To be clear, that 1.5 billion figure is Speak’s total addressable market, not its user number. It doesn’t actually disclose how many active users it has. As a guide, Hsu said Speak’s app has been downloaded more than 10 million times, and average usage is around 10-20 minutes/day, paying $20 per month, or $99 per year, typically a fraction of the price of hiring a human tutor to work on improving conversation.
Speak for Business, an enterprise tier, has over 200 customers, the company said.
Zwick describes Speak as part learning method and part tech platform that works in a three-step process.
First, you are thrown into listening and talking — an interesting approach, considering that Hsu and Zwick met and started working together after going through a cohort as Thiel Fellows, where you are, in theory, thrown into building an enterprise rather than going through years of learning first.

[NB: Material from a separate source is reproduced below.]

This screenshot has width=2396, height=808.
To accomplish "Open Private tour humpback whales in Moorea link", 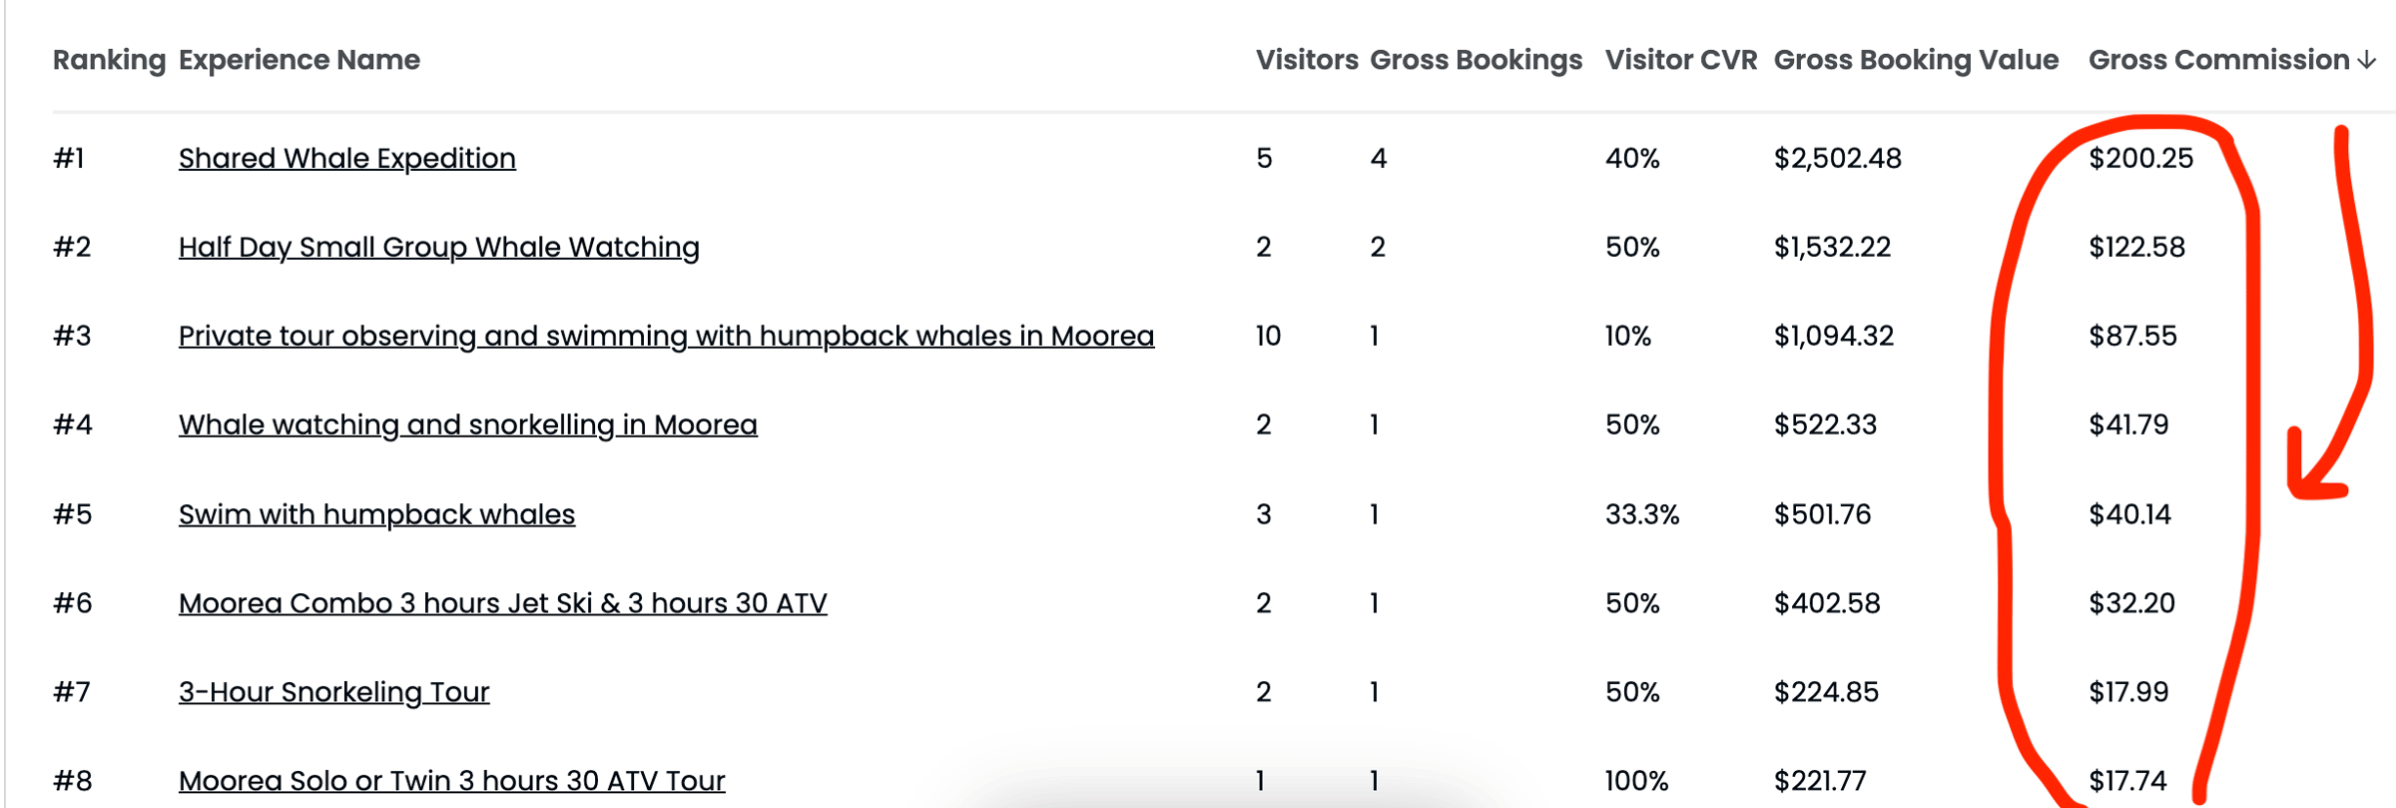I will tap(666, 337).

“We’re not going to explain every single grammatical rule to you,” Zwick said of the first step of its program.
Second, you are then asked to apply that new term or phrase over and over — “basically drills where you just practice saying it out loud with various other pieces of languages so that it becomes automatic, with no translation.”
Third, Speak then presents the phrase in “a real-world context using AI… That’s how you really anchor it,” Zwick said.

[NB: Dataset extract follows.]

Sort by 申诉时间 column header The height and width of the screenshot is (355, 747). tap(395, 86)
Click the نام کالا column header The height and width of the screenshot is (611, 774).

Ironically, although the aim is to get its learners speaking a new language with humans, there are no humans in the loop. This is all crafted using speech recognition, natural language processing, generative AI and more to tailor the learning to the learner.

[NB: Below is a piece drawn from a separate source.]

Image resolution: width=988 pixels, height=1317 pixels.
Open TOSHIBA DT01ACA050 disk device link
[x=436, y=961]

Does it work, though? For now, Speak doesn’t have any integrations with any standardized language learning qualifications, if you believe in that particular metric. That is a route others in the online language learning space have taken, with Duolingo, for example, providing an English test that international students can use to prove their English competency for thousands of English-language universities.
“We are explicitly trying not to be a test prep solution, frankly, because, unfortunately, all tests so far are imperfect,” Zwick said. “What ends up happening is that people end up gaming tests. They try to become good at taking that test. They’re not trying to become good at actually being able to communicate and use the language in the real world. The only way to really have a proper assessment is to have an expert have a conversation with you. There are some tests like that. But how do we scale that to everyone?”
Hsu hinted that this could be part of the company’s plan in the long term, however. “This system we’re building right now to quantify fluency and efficacy, I think [it] will be really useful for launching something like a true, actually accurate English fluency score or test,” he said.
Gamification is also not an area that Speak has explored to date, sitting out one of the bigger trends in online learning in the last several years (for now, at least). Duolingo and companies like Kahoot have leaned into it though, turning the art of learning into something of a game. New services like Eleven Labs’ multilingual AI agents launched in November will potentially open the field to more language-learning services also pursuing ways to encourage speaking that will take on features like gamification.
Some of the funding might see more consumer-driven models like this introduced as well.
Now with more staff, “there’s room to bring more of those behavioral mechanisms into the app to result in positive change for the users,” Zwick said. But that won’t be at the expense of actually learning. “When there’s a tug of war between gamification and engagement and efficacy, we will pick efficacy 100% of the time,” he said.
Ben Quazzo, a partner at Accel who led the investment round, will be joining Speak’s board of directors. “Speak has emerged as a standout player in consumer AI, demonstrating exceptional growth and market potential,” he said in a statement.